Stored data:
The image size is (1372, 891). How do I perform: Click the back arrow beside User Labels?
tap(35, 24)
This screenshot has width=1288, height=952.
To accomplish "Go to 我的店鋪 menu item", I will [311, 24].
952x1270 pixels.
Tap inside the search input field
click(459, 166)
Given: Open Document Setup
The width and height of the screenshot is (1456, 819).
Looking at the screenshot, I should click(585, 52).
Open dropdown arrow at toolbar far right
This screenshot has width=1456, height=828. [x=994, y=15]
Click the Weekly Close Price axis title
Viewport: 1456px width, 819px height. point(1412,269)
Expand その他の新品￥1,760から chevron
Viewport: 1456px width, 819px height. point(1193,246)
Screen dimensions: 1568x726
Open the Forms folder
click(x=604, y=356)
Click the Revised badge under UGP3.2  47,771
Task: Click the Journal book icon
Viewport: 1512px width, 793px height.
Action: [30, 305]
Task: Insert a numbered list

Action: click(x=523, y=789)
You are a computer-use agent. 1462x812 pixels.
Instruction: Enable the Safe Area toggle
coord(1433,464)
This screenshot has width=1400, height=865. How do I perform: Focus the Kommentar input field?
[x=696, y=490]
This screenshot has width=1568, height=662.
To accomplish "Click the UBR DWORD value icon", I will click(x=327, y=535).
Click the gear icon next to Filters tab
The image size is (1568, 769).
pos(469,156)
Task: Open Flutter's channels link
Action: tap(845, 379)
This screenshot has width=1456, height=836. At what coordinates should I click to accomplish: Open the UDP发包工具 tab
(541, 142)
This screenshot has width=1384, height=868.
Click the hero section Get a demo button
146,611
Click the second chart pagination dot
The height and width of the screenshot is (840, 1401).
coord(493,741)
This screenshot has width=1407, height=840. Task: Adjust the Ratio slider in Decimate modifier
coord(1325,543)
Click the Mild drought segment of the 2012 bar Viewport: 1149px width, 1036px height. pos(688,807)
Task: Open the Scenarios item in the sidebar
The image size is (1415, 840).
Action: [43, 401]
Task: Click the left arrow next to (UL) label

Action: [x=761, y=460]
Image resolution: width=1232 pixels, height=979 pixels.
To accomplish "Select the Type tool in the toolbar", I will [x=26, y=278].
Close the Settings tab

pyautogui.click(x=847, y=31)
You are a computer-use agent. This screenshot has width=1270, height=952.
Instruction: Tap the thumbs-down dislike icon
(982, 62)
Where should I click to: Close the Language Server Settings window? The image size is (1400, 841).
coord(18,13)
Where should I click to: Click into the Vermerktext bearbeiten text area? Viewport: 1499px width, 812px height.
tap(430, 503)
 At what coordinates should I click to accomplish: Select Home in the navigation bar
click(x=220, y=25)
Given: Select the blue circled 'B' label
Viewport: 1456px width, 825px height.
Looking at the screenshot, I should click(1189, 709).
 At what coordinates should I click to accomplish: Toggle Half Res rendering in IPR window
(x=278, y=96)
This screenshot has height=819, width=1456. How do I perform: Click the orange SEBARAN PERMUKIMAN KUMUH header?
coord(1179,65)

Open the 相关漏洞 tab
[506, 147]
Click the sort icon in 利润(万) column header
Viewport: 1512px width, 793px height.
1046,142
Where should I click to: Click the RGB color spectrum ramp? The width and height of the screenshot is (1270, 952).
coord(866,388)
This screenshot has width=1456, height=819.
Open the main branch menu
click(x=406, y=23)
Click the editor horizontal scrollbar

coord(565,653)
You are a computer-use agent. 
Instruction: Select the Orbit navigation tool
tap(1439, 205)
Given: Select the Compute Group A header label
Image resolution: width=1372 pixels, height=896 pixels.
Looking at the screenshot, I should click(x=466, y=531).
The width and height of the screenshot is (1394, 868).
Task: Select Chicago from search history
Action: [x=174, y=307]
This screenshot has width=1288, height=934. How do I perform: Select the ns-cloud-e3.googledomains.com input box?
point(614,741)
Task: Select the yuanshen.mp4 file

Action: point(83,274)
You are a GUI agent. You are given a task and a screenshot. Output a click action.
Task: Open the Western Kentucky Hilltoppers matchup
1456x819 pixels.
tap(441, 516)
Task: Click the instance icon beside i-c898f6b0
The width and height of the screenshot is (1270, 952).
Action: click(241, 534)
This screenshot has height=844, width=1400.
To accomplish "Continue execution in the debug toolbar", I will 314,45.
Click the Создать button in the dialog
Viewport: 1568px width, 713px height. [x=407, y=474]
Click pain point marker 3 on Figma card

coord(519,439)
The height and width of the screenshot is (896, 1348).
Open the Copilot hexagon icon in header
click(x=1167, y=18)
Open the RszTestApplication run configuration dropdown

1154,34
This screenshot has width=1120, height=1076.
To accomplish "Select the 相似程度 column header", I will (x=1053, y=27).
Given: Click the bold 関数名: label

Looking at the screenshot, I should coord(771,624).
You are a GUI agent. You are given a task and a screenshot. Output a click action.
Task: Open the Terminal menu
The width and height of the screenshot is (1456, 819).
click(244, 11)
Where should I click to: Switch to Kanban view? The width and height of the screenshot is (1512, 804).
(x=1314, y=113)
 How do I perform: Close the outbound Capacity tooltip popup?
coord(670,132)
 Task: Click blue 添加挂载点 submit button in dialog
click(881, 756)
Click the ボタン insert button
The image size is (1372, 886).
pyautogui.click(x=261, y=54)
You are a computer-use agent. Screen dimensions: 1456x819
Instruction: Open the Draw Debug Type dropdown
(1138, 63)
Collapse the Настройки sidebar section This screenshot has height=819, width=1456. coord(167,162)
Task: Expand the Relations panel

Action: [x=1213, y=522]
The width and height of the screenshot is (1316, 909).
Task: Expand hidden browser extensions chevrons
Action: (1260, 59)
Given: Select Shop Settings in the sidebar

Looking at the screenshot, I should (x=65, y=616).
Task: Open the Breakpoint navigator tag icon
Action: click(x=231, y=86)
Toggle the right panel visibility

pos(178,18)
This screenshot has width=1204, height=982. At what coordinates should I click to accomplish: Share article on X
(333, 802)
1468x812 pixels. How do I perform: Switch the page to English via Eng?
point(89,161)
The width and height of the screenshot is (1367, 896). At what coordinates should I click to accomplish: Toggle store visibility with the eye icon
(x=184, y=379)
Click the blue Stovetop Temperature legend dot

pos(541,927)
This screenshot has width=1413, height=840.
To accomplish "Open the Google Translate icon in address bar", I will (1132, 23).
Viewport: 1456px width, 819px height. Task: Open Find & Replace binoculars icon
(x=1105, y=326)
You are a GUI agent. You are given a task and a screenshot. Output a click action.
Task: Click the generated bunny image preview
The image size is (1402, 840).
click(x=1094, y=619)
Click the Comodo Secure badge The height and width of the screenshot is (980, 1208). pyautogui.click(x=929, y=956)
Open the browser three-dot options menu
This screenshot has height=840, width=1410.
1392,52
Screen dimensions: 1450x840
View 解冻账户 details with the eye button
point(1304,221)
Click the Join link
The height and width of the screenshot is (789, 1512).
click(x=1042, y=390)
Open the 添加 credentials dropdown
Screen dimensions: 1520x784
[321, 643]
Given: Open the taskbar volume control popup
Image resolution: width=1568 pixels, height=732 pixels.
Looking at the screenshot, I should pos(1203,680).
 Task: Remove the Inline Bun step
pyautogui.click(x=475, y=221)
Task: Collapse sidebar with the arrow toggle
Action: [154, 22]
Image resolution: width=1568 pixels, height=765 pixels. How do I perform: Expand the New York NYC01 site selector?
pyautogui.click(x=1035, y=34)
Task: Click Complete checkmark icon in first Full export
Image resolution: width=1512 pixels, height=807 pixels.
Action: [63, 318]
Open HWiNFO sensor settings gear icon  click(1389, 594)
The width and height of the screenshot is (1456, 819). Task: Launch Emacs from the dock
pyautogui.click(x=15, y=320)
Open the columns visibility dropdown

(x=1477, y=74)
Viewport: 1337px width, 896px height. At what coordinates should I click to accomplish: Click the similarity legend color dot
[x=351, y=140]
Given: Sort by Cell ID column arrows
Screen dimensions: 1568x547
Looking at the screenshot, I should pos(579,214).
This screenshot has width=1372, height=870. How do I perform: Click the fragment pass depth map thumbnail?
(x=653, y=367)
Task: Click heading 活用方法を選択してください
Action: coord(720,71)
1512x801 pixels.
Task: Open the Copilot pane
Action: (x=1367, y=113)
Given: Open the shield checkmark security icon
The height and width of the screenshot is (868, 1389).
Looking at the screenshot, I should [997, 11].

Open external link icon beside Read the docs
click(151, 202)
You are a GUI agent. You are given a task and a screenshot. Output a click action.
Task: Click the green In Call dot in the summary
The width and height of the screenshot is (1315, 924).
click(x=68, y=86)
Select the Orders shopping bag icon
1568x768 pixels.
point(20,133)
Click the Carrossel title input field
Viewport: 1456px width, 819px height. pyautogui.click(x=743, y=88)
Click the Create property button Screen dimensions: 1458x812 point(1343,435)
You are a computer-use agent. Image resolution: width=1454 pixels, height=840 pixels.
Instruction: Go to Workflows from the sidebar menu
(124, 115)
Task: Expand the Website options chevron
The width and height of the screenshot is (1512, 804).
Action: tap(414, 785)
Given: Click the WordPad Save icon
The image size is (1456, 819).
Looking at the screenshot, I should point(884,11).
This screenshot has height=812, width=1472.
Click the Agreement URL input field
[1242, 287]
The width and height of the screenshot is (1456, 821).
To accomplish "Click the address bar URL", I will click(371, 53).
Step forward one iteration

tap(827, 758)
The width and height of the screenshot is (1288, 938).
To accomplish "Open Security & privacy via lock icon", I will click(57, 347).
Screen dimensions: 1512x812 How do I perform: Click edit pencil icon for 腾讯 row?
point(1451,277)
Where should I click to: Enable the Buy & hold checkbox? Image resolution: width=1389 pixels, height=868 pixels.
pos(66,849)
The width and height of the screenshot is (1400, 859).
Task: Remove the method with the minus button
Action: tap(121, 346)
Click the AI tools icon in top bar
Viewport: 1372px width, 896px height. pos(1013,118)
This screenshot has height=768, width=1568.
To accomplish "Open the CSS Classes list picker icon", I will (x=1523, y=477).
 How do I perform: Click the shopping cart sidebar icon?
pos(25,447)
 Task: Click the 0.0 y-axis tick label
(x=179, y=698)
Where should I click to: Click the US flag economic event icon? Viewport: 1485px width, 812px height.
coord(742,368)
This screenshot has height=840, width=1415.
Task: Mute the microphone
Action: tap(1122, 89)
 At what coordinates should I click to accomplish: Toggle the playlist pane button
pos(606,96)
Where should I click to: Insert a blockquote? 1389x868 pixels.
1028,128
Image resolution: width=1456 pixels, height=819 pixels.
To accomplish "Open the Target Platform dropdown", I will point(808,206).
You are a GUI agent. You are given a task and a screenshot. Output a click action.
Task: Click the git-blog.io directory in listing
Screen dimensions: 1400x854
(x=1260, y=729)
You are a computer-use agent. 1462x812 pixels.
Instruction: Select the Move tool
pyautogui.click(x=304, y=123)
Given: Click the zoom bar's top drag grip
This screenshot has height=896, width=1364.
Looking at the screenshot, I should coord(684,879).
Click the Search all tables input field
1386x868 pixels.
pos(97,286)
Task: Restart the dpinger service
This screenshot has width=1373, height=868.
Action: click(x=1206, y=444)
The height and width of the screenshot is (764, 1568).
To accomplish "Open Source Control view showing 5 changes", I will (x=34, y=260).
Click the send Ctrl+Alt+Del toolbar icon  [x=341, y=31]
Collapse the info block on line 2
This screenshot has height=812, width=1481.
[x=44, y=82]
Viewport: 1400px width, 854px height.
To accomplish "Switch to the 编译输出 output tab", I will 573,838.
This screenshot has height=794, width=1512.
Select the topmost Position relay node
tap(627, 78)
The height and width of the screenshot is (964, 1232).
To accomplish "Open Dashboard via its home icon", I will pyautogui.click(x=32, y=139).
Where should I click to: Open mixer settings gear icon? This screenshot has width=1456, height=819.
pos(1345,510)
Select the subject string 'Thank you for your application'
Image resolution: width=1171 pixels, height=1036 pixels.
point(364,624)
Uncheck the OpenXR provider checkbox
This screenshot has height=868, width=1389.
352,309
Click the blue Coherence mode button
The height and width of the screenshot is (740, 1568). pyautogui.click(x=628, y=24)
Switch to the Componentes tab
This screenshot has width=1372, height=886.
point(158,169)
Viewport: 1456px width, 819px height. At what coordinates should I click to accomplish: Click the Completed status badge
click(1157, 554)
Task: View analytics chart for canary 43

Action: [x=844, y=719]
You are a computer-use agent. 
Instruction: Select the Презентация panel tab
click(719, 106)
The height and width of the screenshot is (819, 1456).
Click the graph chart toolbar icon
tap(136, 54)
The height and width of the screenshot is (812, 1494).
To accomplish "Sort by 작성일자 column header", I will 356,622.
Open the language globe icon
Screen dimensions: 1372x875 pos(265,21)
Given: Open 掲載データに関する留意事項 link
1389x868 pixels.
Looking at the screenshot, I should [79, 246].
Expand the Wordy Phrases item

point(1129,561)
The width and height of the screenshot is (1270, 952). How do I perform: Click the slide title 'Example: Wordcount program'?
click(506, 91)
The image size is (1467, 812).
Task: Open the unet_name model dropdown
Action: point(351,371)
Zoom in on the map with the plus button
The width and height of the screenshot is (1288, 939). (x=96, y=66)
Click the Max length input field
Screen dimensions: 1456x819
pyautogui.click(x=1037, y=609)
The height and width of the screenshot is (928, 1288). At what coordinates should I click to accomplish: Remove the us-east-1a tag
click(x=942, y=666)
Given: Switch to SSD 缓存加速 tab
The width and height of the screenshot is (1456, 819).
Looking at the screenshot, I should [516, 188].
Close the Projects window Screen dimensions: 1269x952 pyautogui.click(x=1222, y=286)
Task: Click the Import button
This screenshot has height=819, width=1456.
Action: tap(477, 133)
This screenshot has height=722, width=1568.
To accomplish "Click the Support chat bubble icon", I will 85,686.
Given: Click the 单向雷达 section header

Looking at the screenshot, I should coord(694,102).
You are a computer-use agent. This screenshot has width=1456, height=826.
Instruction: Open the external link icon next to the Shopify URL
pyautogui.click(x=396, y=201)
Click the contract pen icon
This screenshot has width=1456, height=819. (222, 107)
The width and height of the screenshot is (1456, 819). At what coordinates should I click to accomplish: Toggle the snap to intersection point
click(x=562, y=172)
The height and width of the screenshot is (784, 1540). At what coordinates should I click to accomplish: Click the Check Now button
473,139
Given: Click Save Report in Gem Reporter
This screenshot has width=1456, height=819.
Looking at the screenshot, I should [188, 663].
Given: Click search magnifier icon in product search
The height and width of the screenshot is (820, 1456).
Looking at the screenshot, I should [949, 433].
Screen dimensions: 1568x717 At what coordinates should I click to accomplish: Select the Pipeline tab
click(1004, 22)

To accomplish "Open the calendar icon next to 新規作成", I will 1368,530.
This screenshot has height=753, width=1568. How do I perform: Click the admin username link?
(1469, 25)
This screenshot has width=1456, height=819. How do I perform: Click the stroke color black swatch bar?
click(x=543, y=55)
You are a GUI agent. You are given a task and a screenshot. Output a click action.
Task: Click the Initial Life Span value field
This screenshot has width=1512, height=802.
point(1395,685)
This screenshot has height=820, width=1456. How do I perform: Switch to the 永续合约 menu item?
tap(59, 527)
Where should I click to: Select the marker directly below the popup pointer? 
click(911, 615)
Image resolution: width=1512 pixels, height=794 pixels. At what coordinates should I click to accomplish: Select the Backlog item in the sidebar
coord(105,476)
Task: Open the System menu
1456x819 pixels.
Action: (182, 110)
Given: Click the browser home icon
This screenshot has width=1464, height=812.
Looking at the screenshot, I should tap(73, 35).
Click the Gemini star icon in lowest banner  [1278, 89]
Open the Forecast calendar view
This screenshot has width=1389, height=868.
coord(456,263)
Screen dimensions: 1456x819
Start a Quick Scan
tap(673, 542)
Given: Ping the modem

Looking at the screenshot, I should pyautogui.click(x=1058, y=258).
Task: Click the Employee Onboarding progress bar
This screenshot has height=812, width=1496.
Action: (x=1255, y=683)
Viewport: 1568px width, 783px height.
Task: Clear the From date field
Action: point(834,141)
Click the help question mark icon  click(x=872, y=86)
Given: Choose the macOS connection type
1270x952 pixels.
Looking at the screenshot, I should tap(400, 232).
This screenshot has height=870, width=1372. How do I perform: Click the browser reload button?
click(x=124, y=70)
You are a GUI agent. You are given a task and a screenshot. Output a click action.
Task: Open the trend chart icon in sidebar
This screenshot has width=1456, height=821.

Problem to work on: Go through the records and pull out each line that includes the word "checkmark".

The answer:
Task: Click Complete checkmark icon in first Full export
Given: Open the shield checkmark security icon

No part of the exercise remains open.